Work instruction -
For the data below, transcribe the part that opens with the line containing "This screenshot has height=440, width=627." and closes with the line containing "the MACD panel", exactly and with no pictures.

Given information: Begin

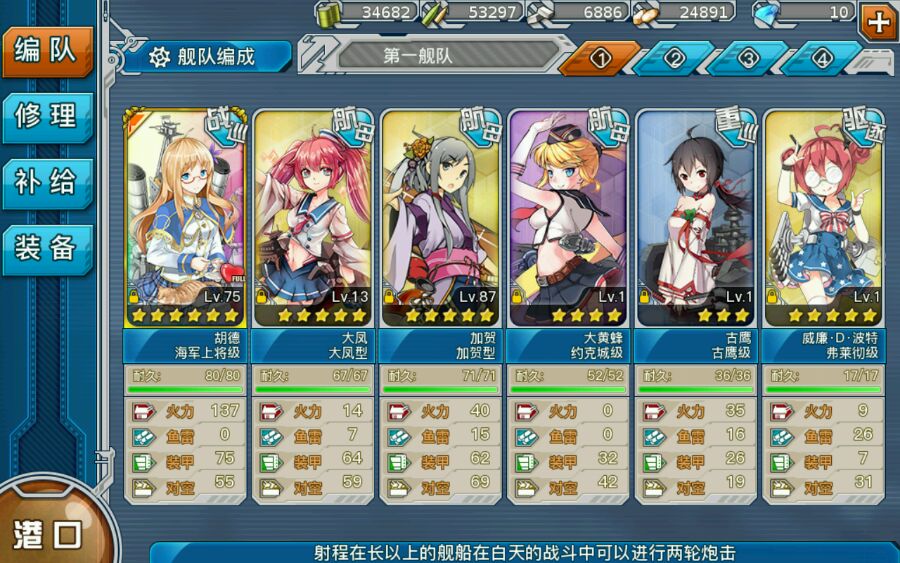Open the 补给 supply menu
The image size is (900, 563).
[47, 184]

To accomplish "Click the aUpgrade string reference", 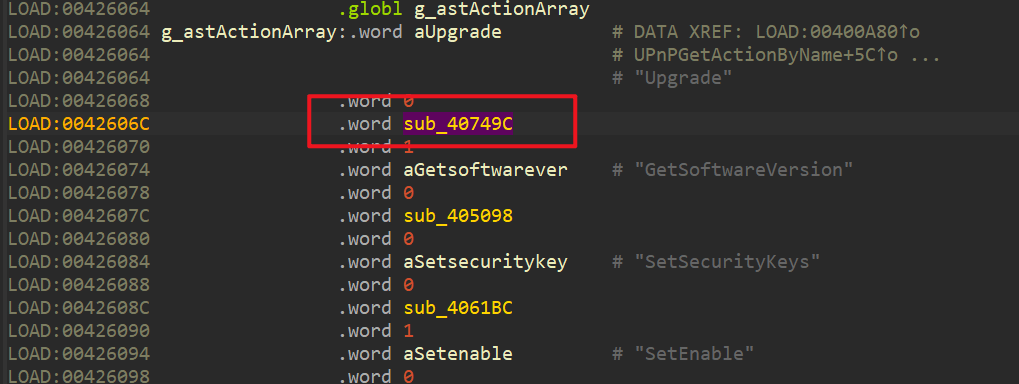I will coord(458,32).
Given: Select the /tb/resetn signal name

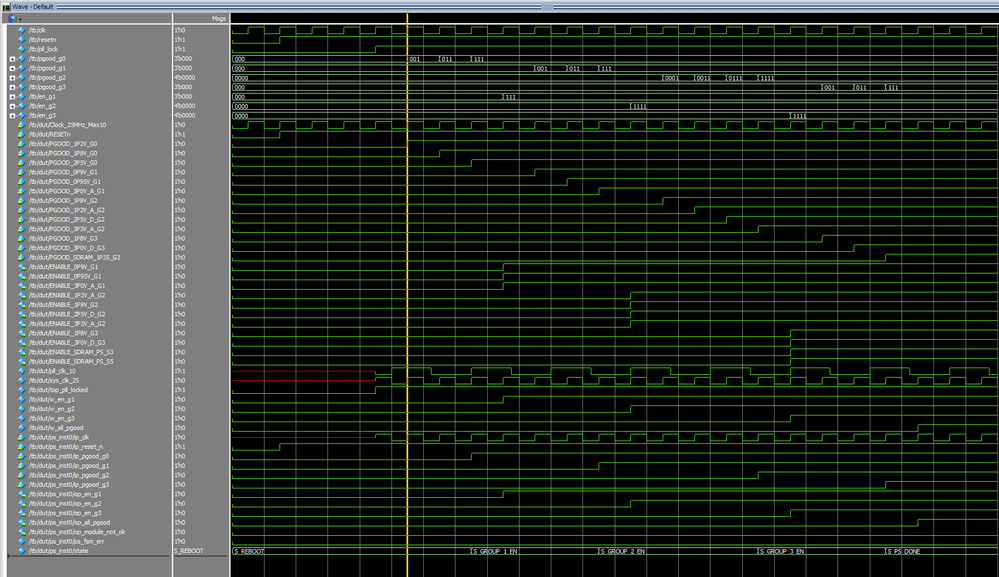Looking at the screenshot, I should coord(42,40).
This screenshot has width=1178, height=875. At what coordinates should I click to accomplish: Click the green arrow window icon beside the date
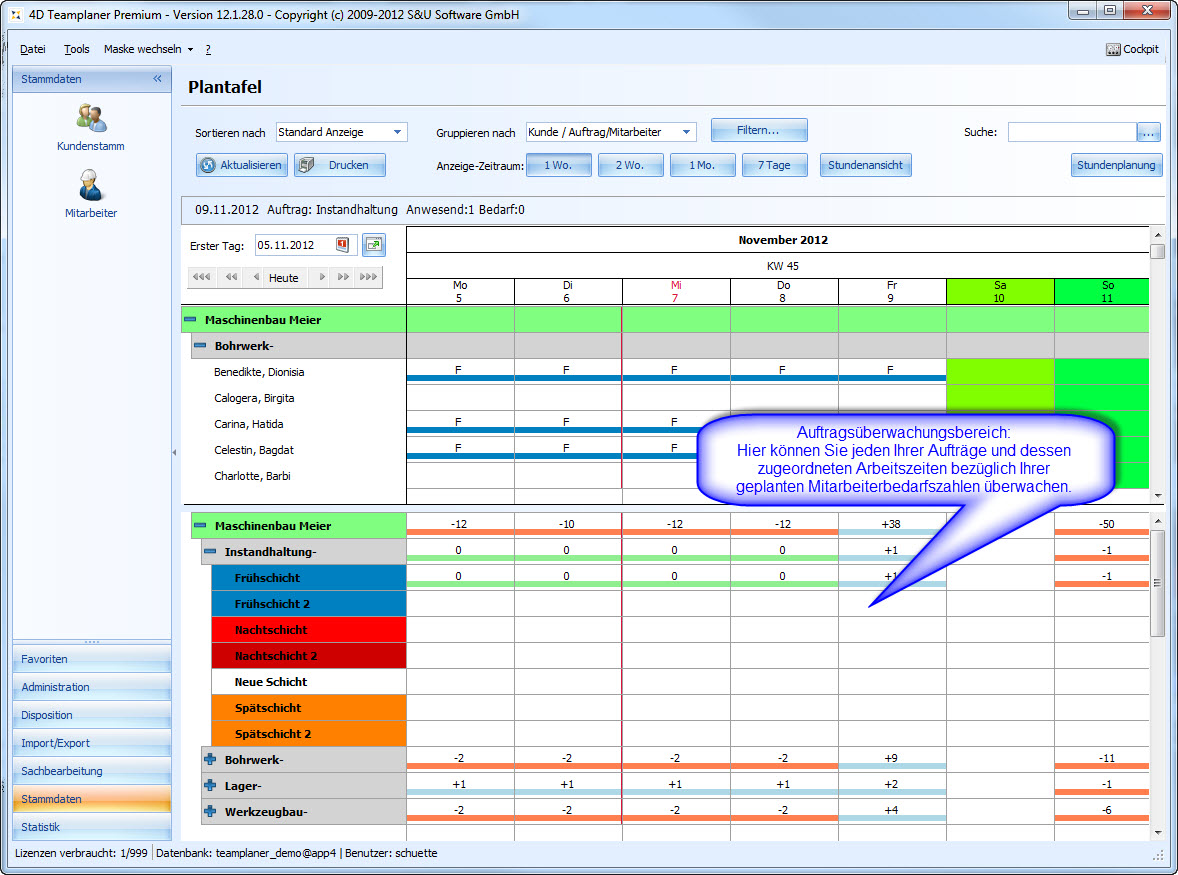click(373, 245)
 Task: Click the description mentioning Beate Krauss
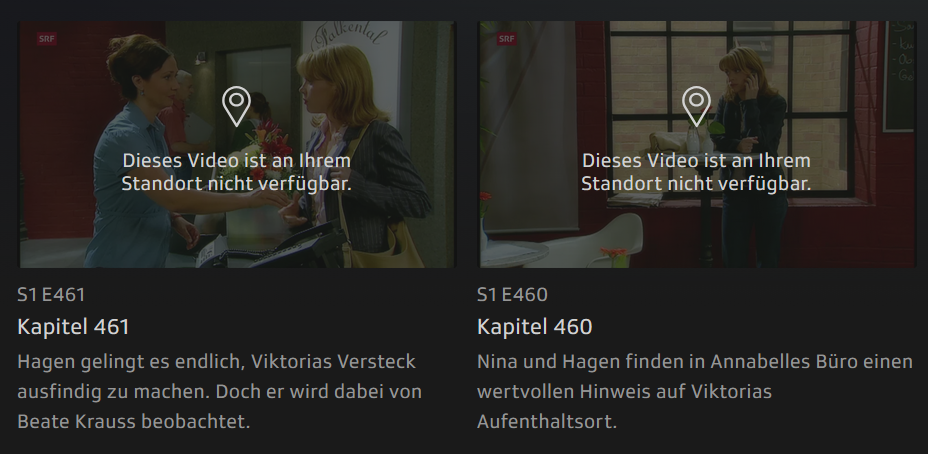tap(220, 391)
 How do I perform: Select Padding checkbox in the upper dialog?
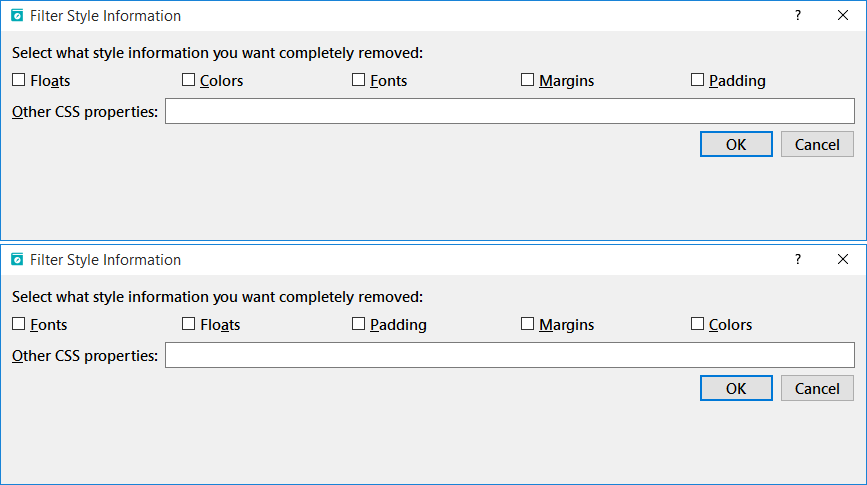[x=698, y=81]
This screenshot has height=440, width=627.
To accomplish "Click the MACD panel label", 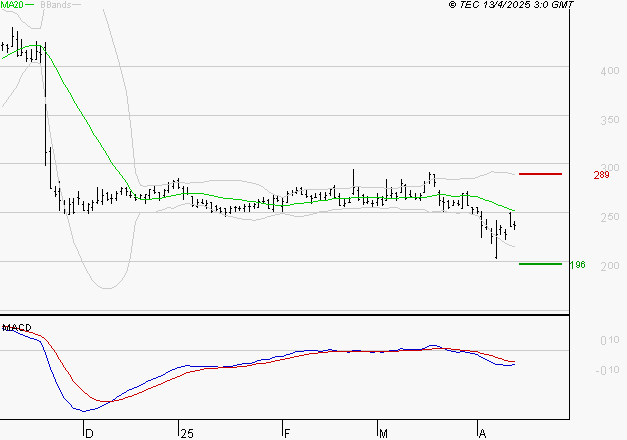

Given information: End
Given information: Begin

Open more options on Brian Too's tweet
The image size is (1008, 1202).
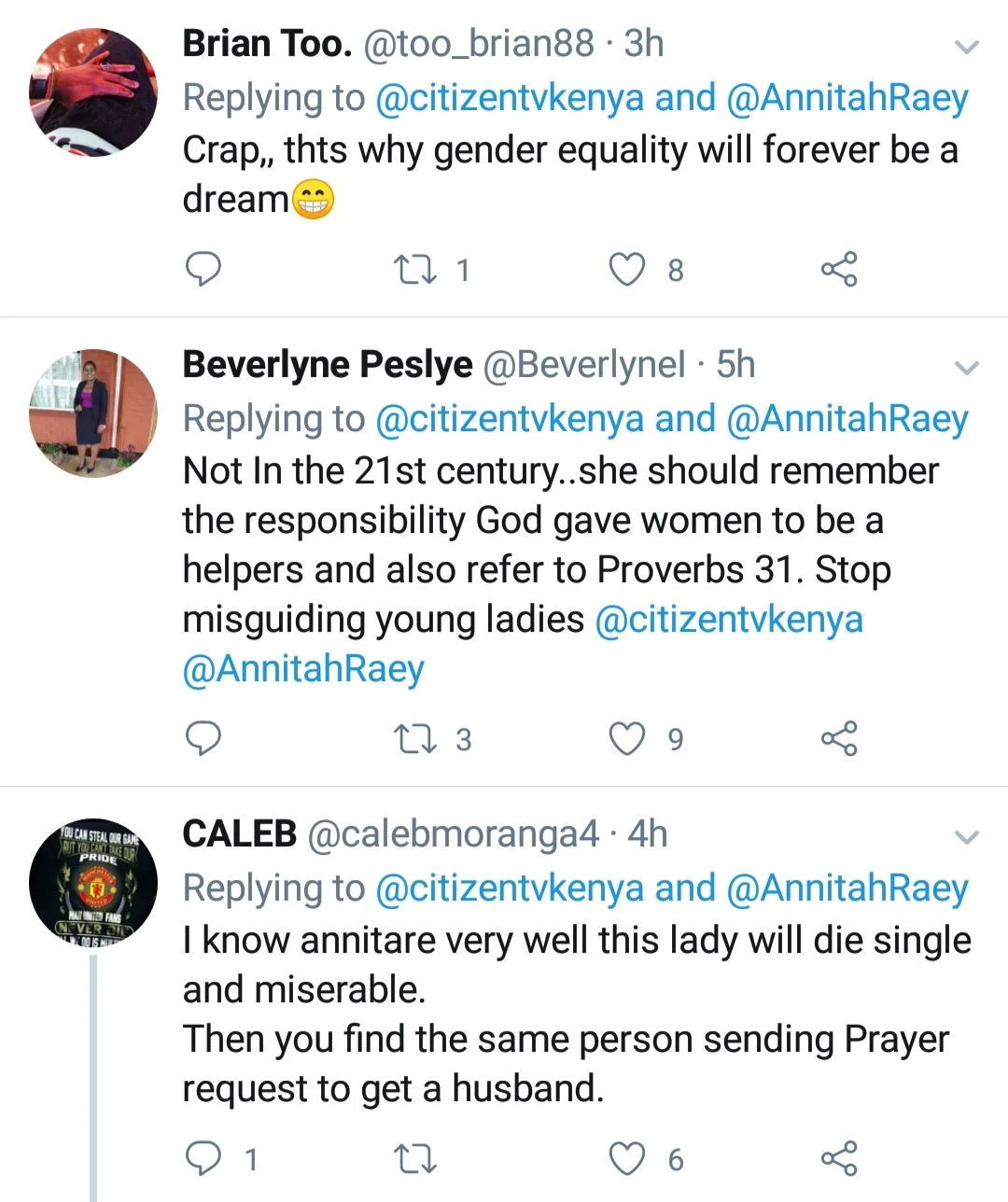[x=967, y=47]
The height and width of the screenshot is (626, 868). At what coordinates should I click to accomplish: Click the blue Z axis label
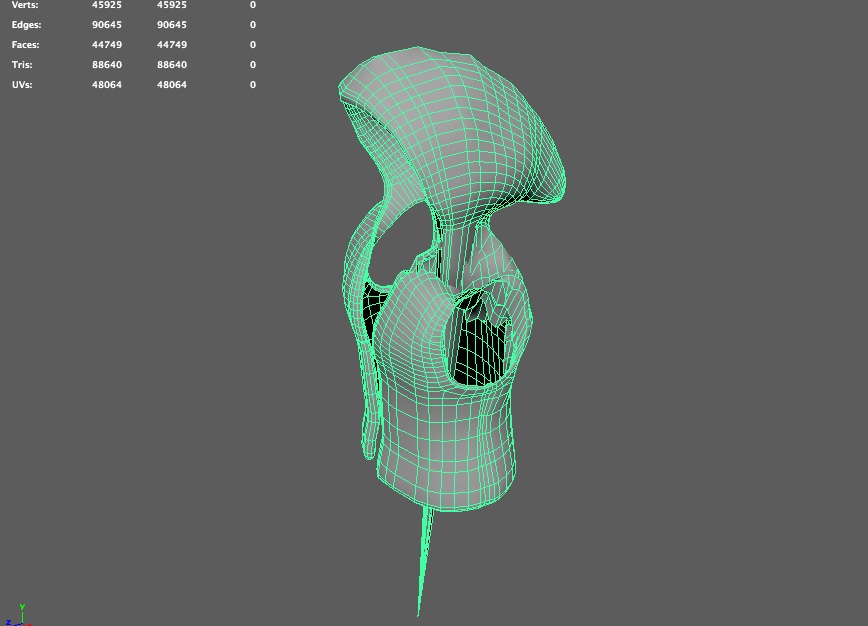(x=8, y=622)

Given information: End

Result for this exercise -
This screenshot has height=440, width=627.
To accomplish "Click the MACD panel label", 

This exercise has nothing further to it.